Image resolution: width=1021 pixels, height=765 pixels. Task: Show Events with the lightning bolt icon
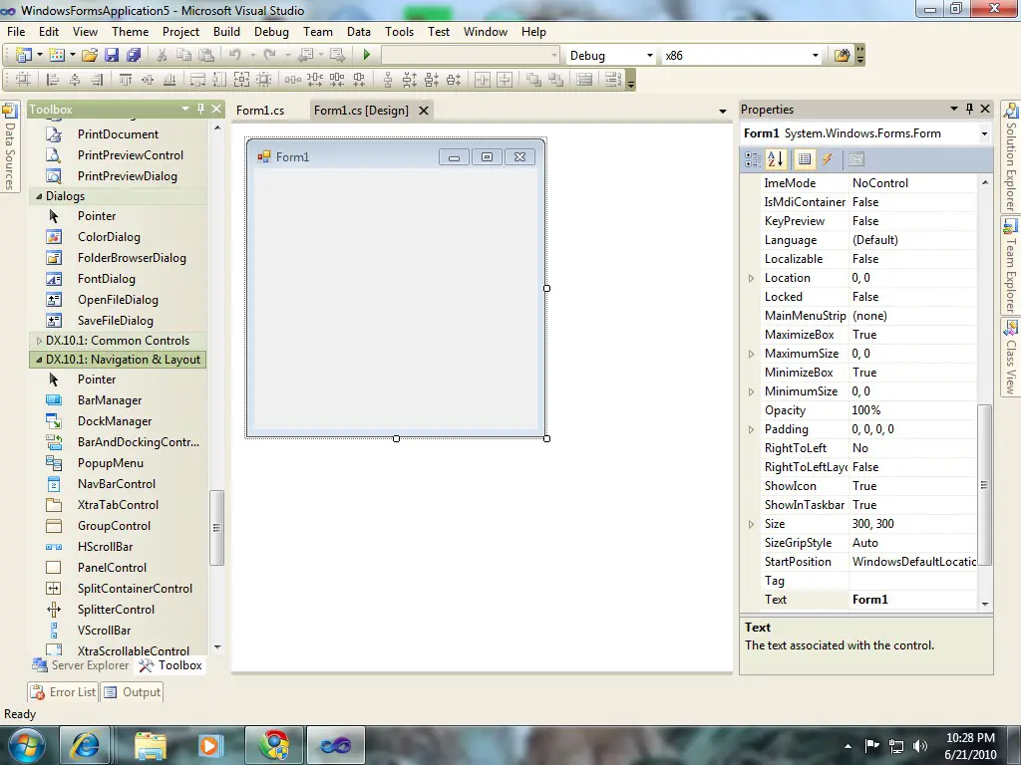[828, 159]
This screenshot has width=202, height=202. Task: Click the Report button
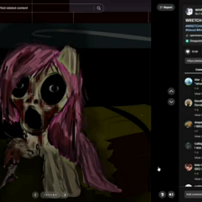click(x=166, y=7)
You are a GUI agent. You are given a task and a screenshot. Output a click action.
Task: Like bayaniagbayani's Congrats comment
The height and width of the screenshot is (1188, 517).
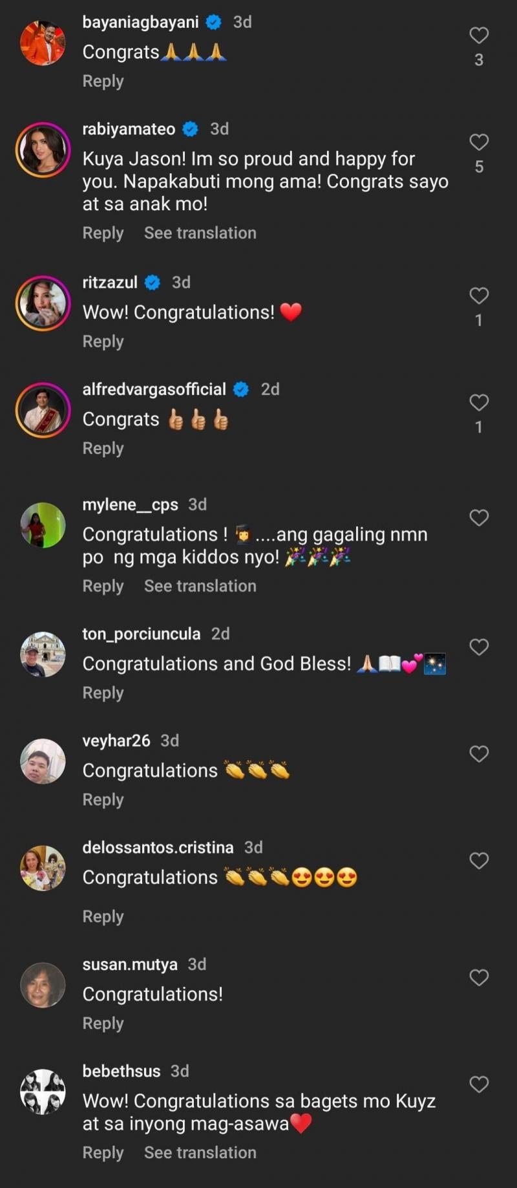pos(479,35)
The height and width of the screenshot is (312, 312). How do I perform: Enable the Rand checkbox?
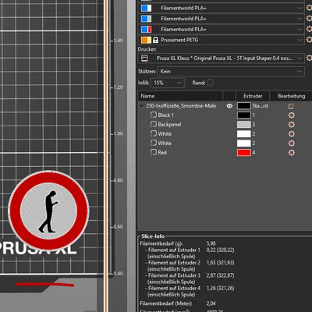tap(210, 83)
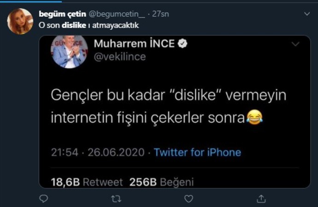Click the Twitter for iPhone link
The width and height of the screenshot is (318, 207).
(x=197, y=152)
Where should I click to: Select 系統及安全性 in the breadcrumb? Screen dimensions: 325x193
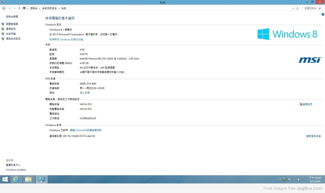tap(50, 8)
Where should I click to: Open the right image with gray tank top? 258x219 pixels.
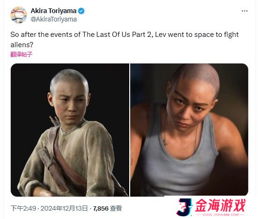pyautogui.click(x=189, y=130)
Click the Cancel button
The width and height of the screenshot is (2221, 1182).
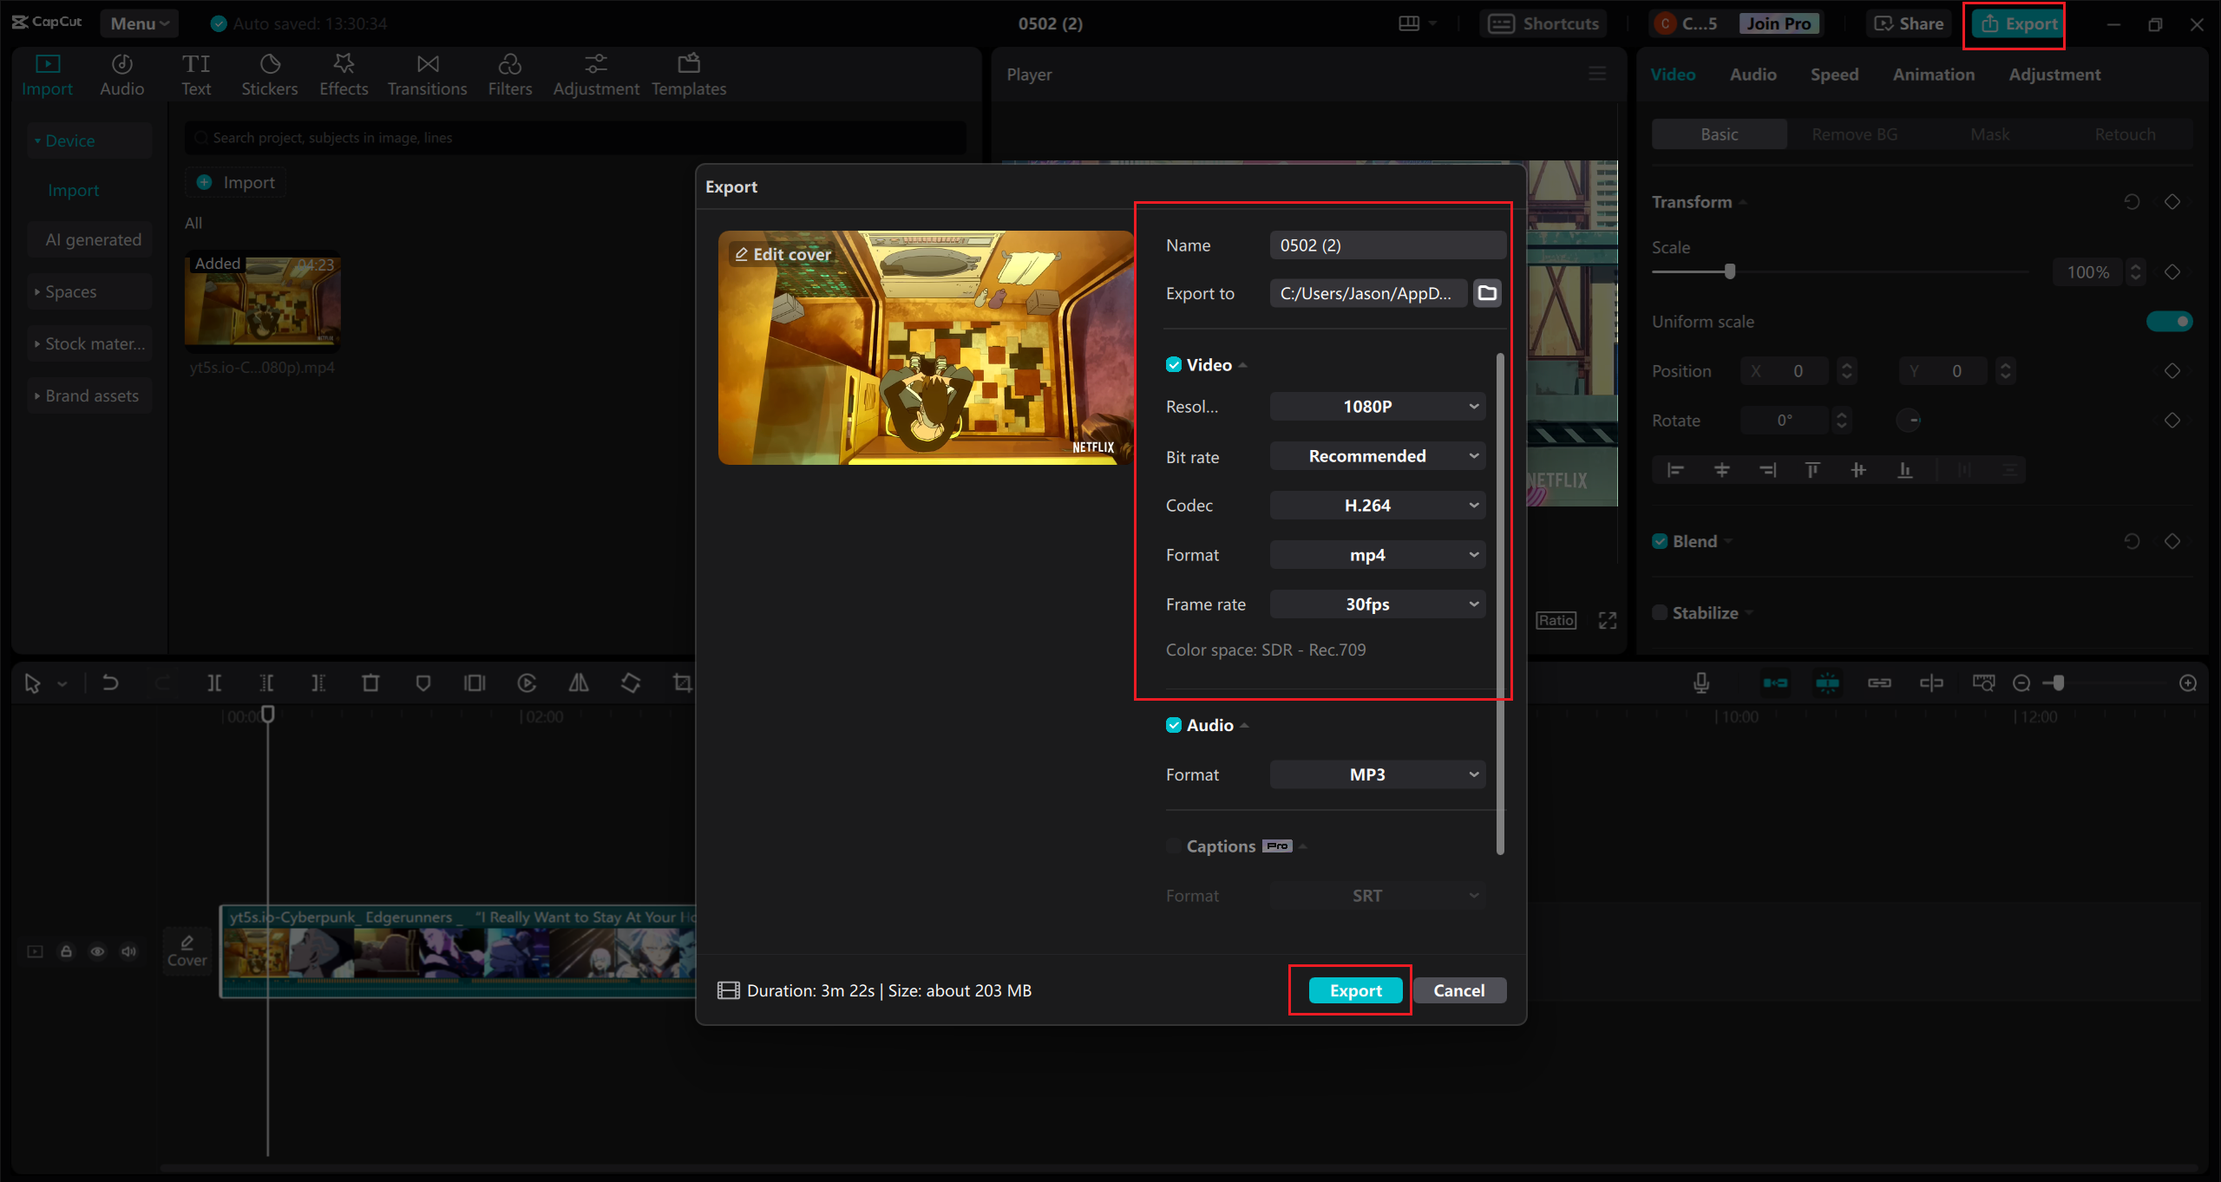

::::::::::

◆ What to produce
Copy out every line of the material above precisely, omitting the pictures.

◆ Answer to the exercise
Image resolution: width=1021 pixels, height=765 pixels. Task: Show Events with the lightning bolt icon
[828, 159]
This screenshot has width=202, height=202. Task: Click the Report button
click(x=166, y=7)
You are a GUI agent. You are given a task and a screenshot. Output a click action.
Task: Like bayaniagbayani's Congrats comment
The height and width of the screenshot is (1188, 517).
pos(479,35)
The height and width of the screenshot is (312, 312). How do I perform: Enable the Rand checkbox?
tap(210, 83)
Click the Twitter for iPhone link
The width and height of the screenshot is (318, 207).
(x=197, y=152)
Where should I click to: Select 系統及安全性 in the breadcrumb? Screen dimensions: 325x193
tap(50, 8)
Where should I click to: Open the right image with gray tank top? 258x219 pixels.
pyautogui.click(x=189, y=130)
Click the Cancel button
The width and height of the screenshot is (2221, 1182).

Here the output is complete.